The New South Wales and Victorian governments have recognised the far-reaching benefits of early childhood education with recent commitments to fund an extra year of free preschool for children aged four to five years.
Quality early childhood education not only supports children’s wellbeing and development, but women who are able to work have more choices, including the choice to leave an unsafe relationship.
However, there are many practical challenges and barriers that need to be considered and addressed to ensure rural women benefit from this initiative in the same way as their metropolitan counterparts.
Current lack of availability
Many women in regional and rural Australia do not have access to preschool or other childcare because they live in ‘childcare deserts’. These are locations where more than three children need care but only one place is available.
More than 35 per cent of Australians live in one of these childcare deserts, however the divide between city and country is stark. This figure rises to 45 per cent in inner regional areas and 61 per cent in outer regional areas. The gap widens further to 78 per cent in very remote areas and a staggering 85 per cent in remote areas.
Unsurprisingly, these childcare deserts are linked to socioeconomic status. Many women in regional and rural areas often don’t have access to economic security, even when jobs are available. While they might want to work, they can’t easily access childcare due to availability and distance.
With the lack of availability of childcare places, many families have to access multiple services to cover their workdays. This increases the stress for many women who shoulder the load of running the household and caring for children.
Government announcements indicate some extra preschool services will be built on school grounds or next to schools in areas where there is a shortage of services. This will help address availability and improve access for families.
But state governments would be wise to also consider increasing mobile preschool services to remote areas. These services allow rural women to work on nearby farms that are short of labour. Currently, these mobile preschool places are often only available one day a week for many communities.
Need for flexibility
Families in rural and remote areas often need to travel long distances to access preschool. This is problematic with the rising cost of fuel. So, it may only suit some families to access these services providing extra free preschool one day a week.
In Canada, a similar program has been accessed by 95 per cent of eligible families. In Australia, state governments need to trust families to make the best decision for their children based on their own unique family circumstances. After all, parents are children’s first teachers and are best placed to know what their children can cope with.
What about the workers?
The pressures of being frontline workers during the pandemic, as well as being the 13th lowest-paid workers in Australia and working in a high-pressured environment with often-unpaid overtime, have spelt disaster for the early childhood education industry. Workers are leaving in droves and some services have closed as they do not have access to enough casual staff.

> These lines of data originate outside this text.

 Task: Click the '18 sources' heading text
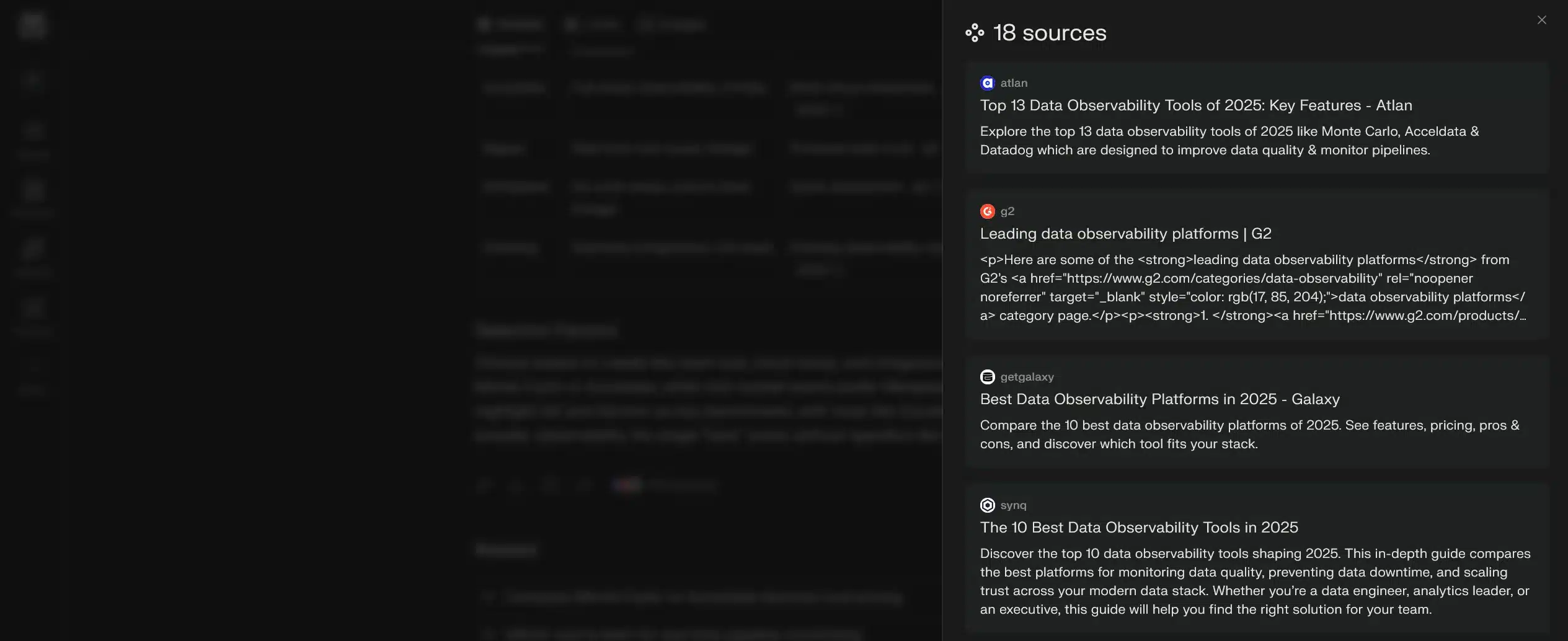pyautogui.click(x=1049, y=32)
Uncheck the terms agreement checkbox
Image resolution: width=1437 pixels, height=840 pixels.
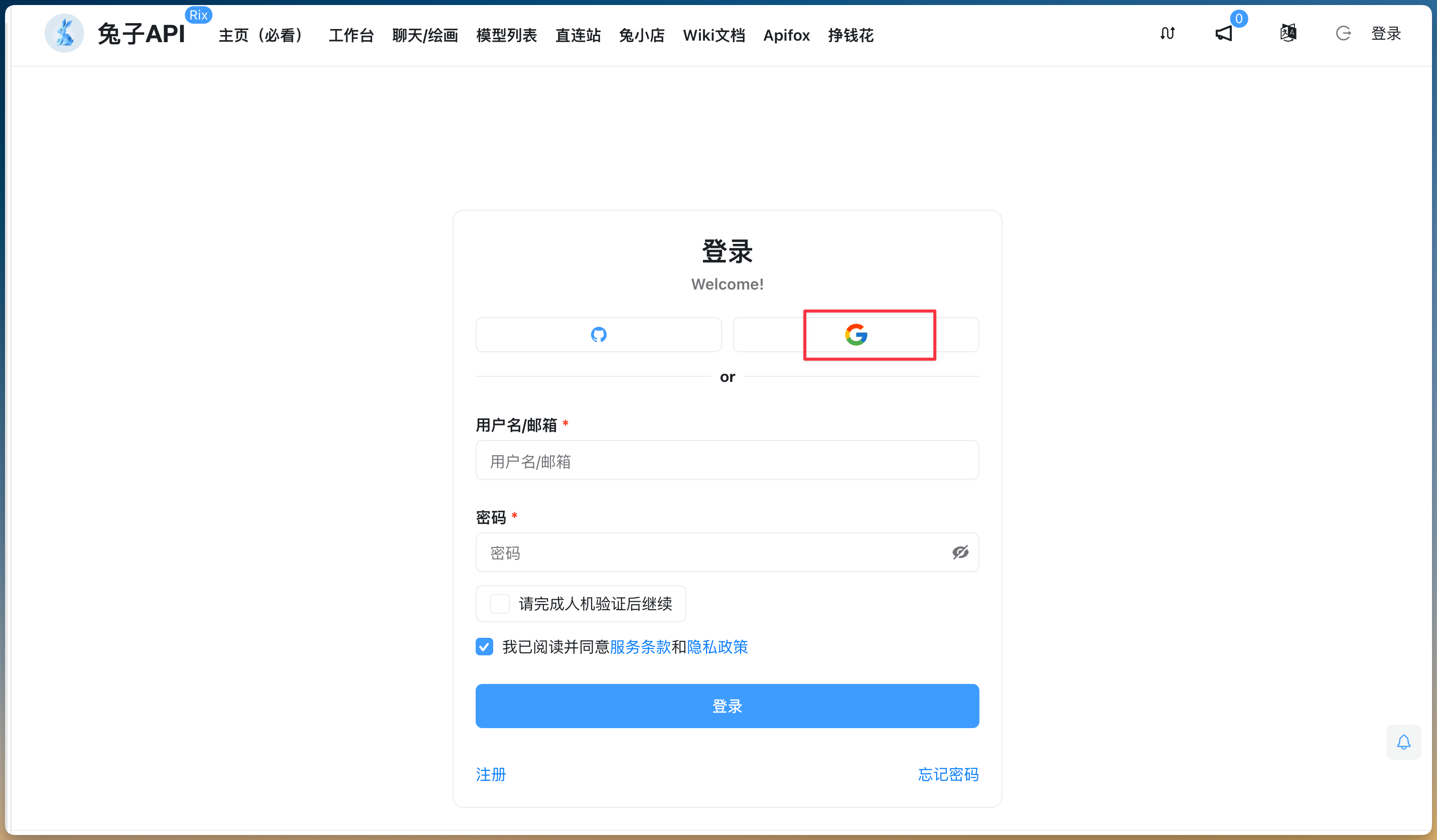[484, 647]
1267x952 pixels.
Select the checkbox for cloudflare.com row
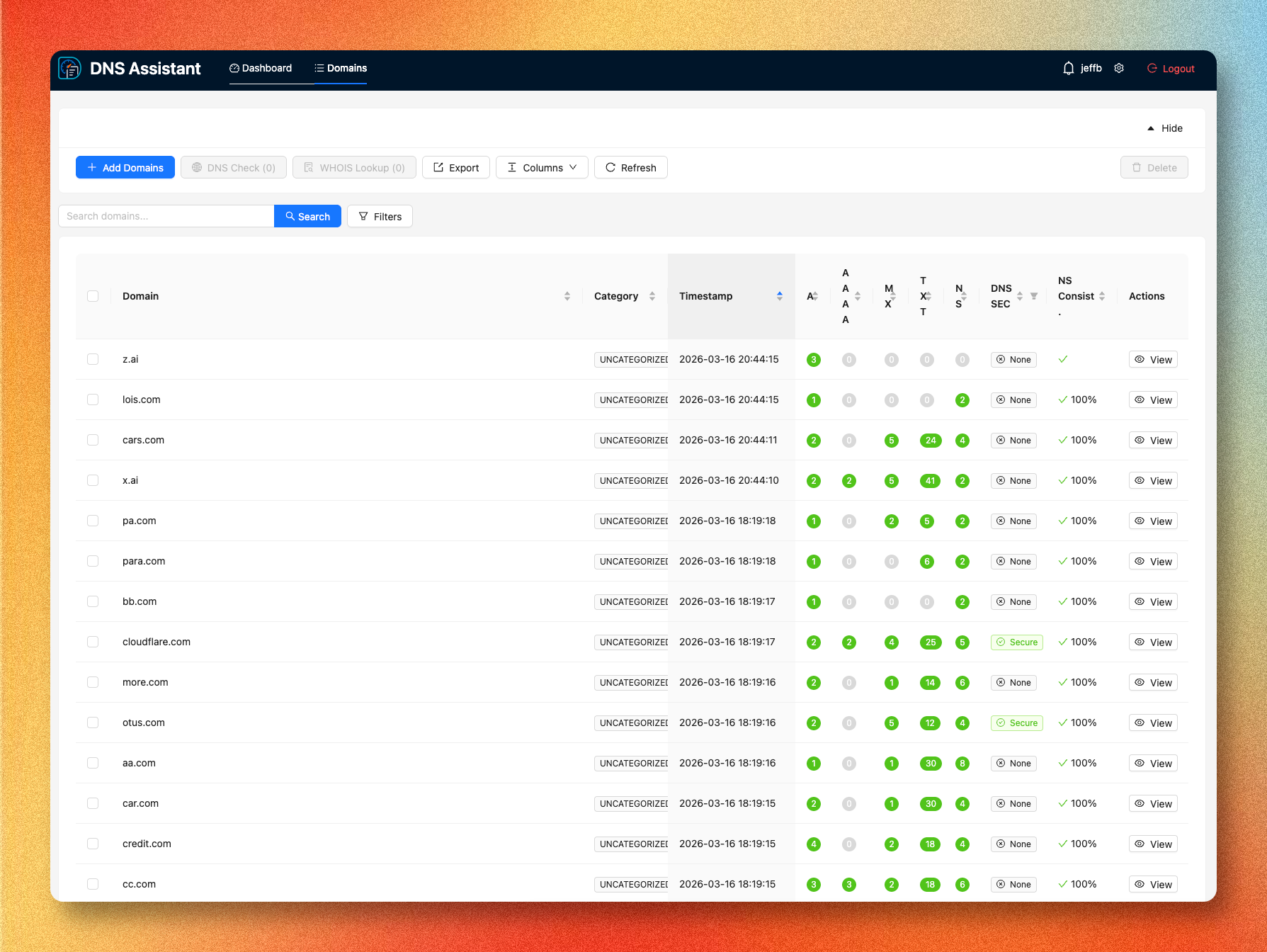[x=93, y=642]
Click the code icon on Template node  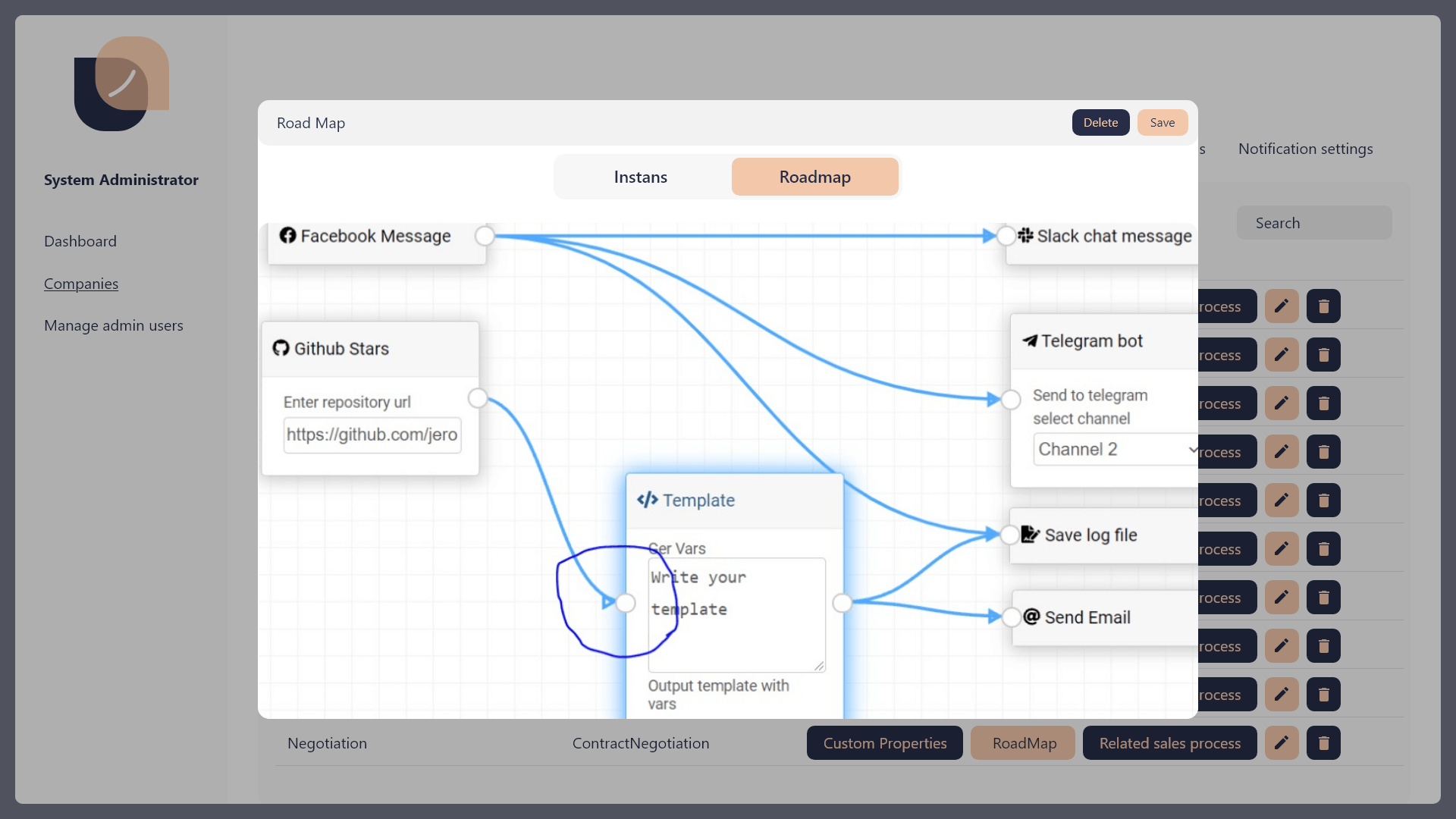[x=647, y=500]
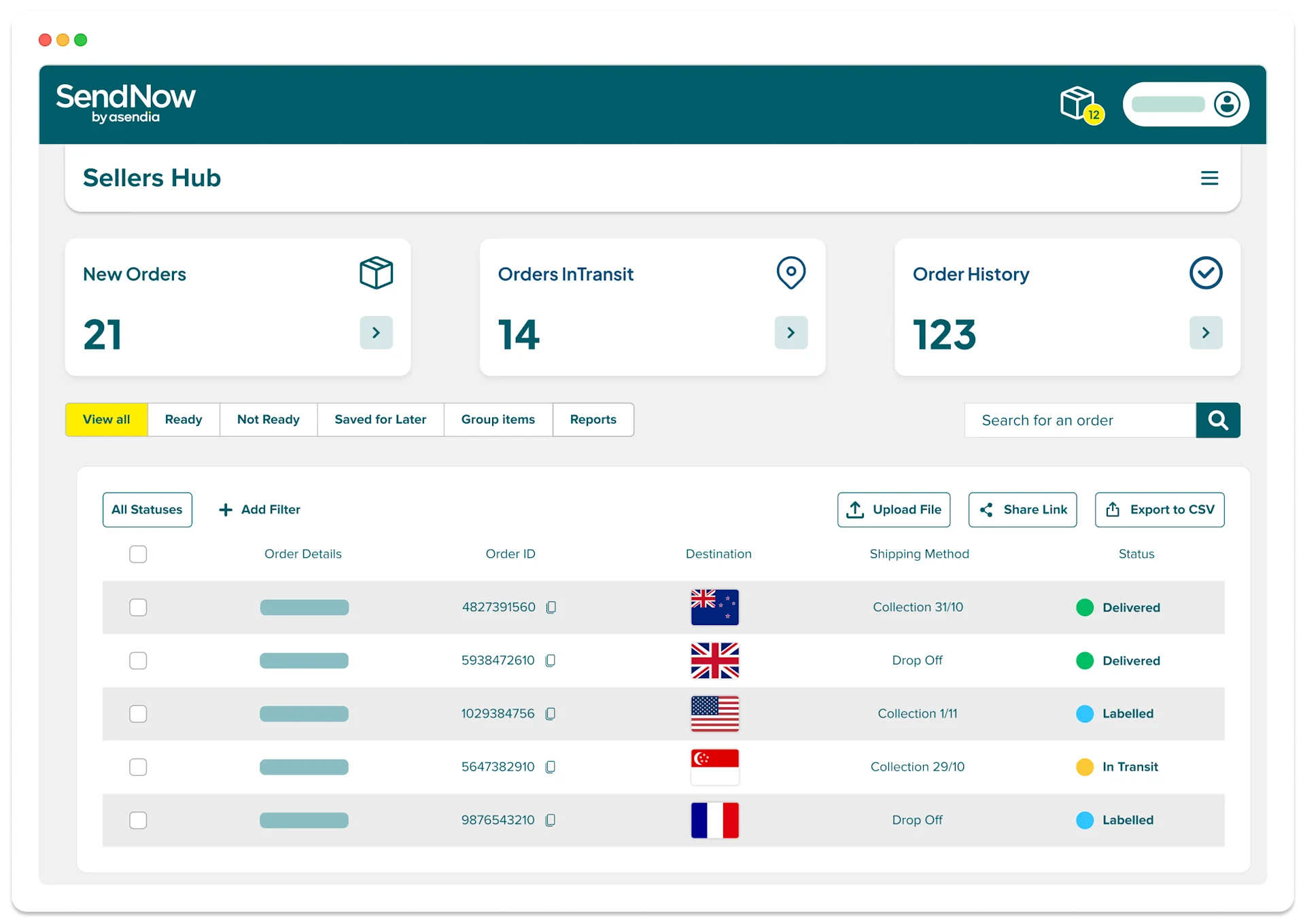Tick the checkbox next to order 9876543210

pyautogui.click(x=139, y=820)
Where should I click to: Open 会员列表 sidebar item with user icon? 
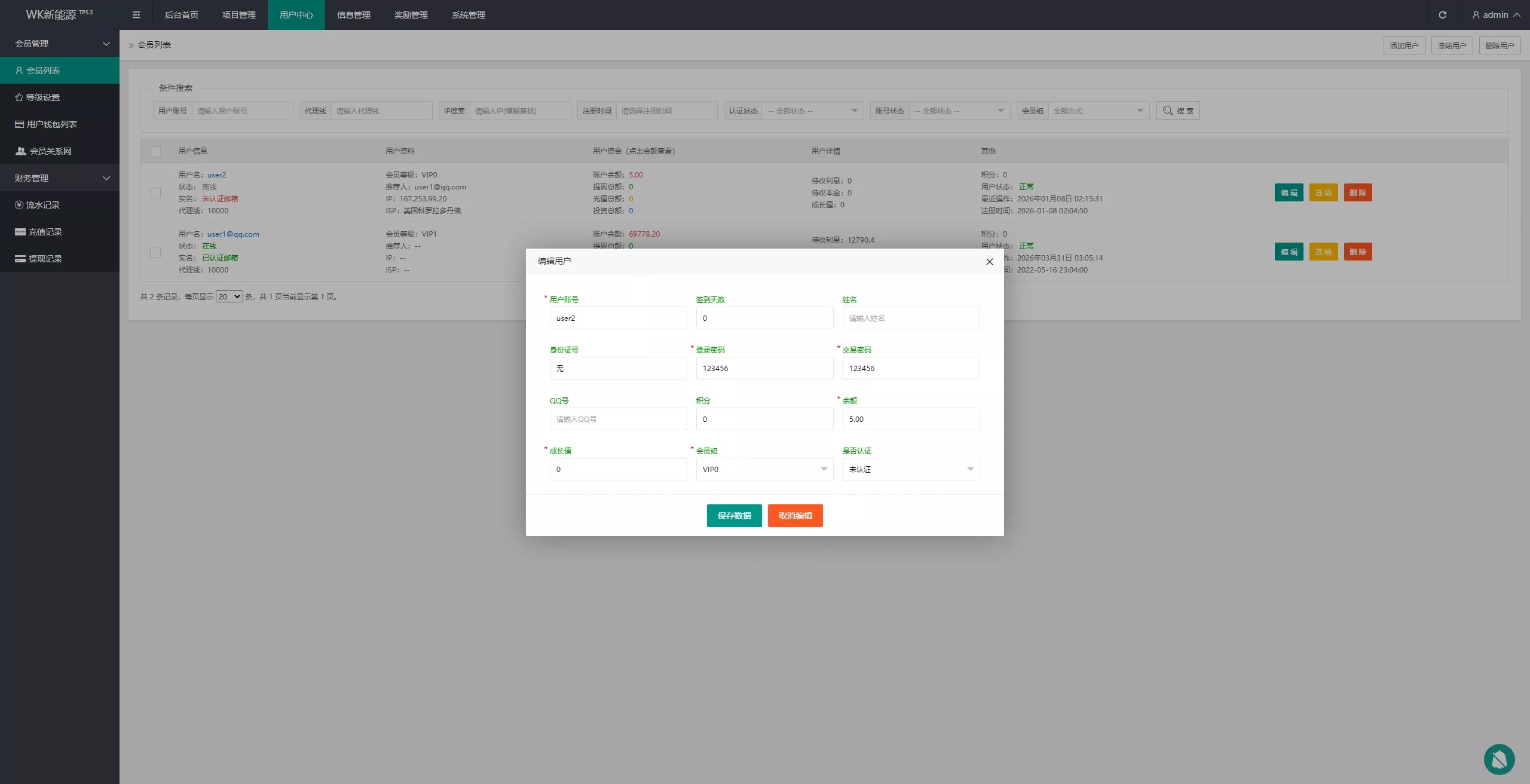pos(43,71)
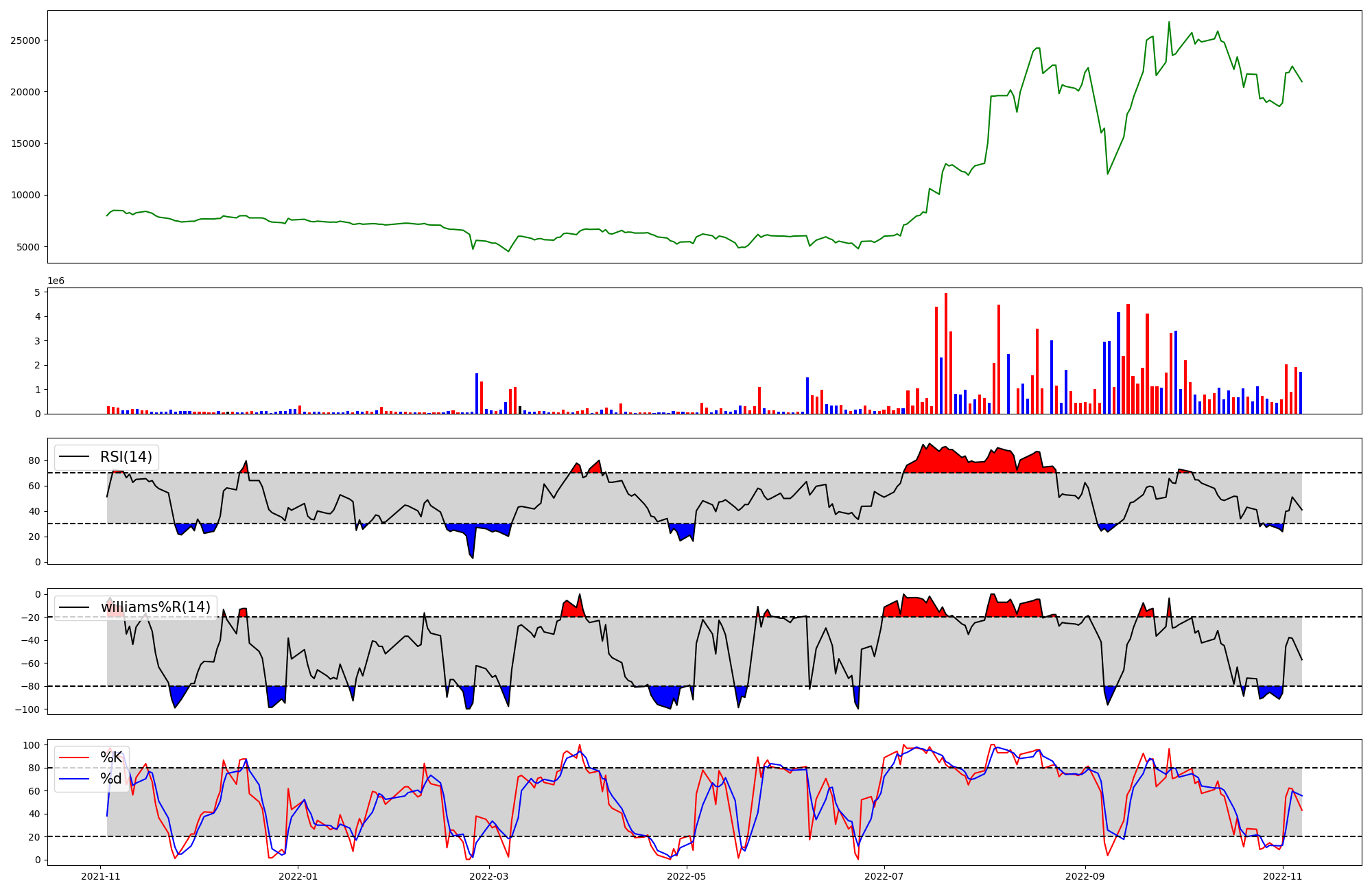
Task: Click the 2022-03 date tick label
Action: [x=489, y=876]
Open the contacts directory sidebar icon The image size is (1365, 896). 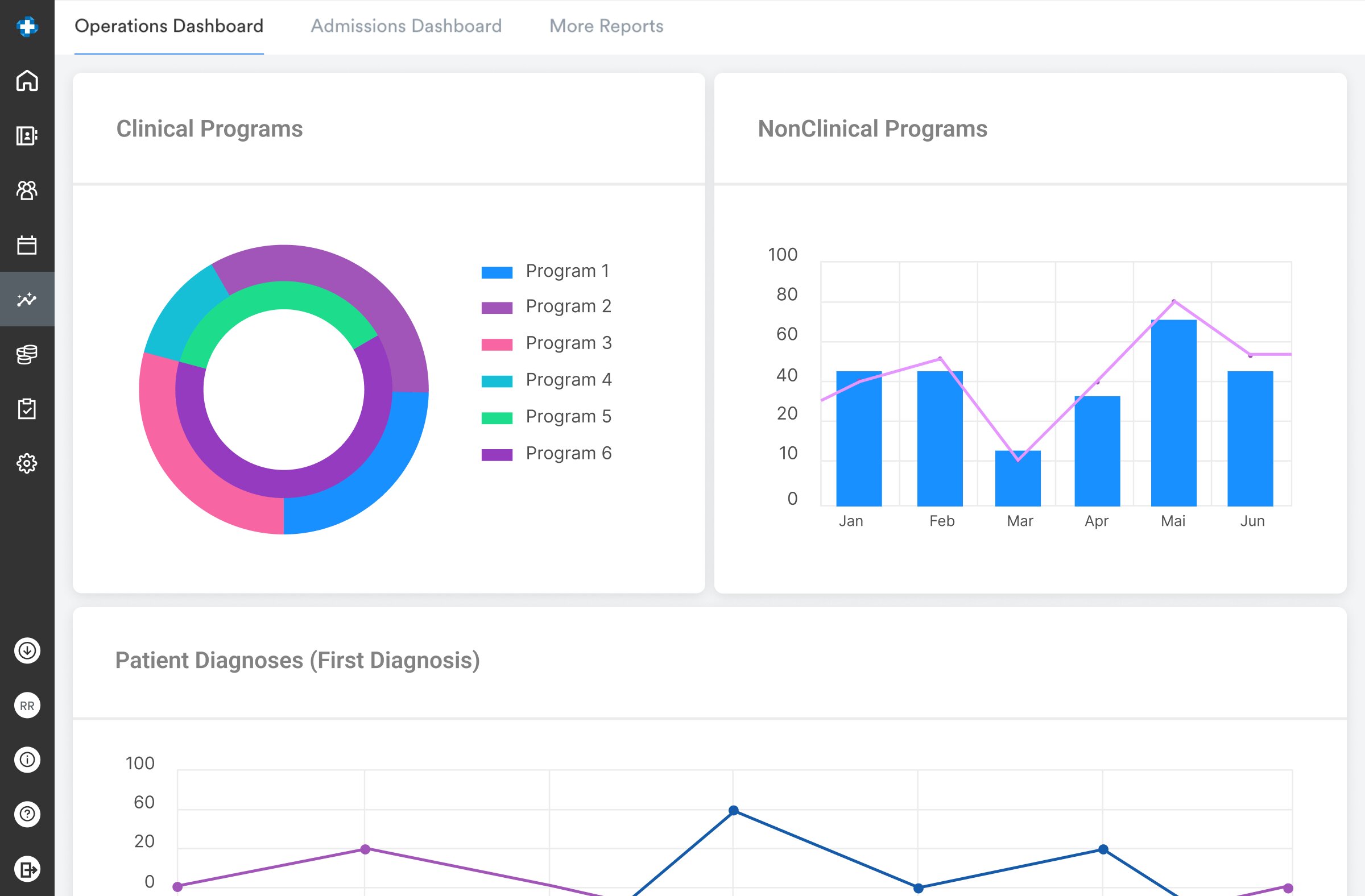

The states are also offering scholarships to try to attract workers to the field. While this is welcomed, attracting and maintaining an underpaid workforce during a national skills shortage is like arriving at a major train wreck with a packet of bandaids and some paracetamol. Real reform is urgently needed to avoid burnout and other mental health crises for workers, the majority of whom (92 per cent) are women.
Investing in our future
Investment in early childhood education is welcome and will have, overall, a significant positive impact on children, families, the early childhood education and care sector and the broader workforce. However, governments must ensure that it does not leave rural and regional women behind or add to a deepening workforce crisis.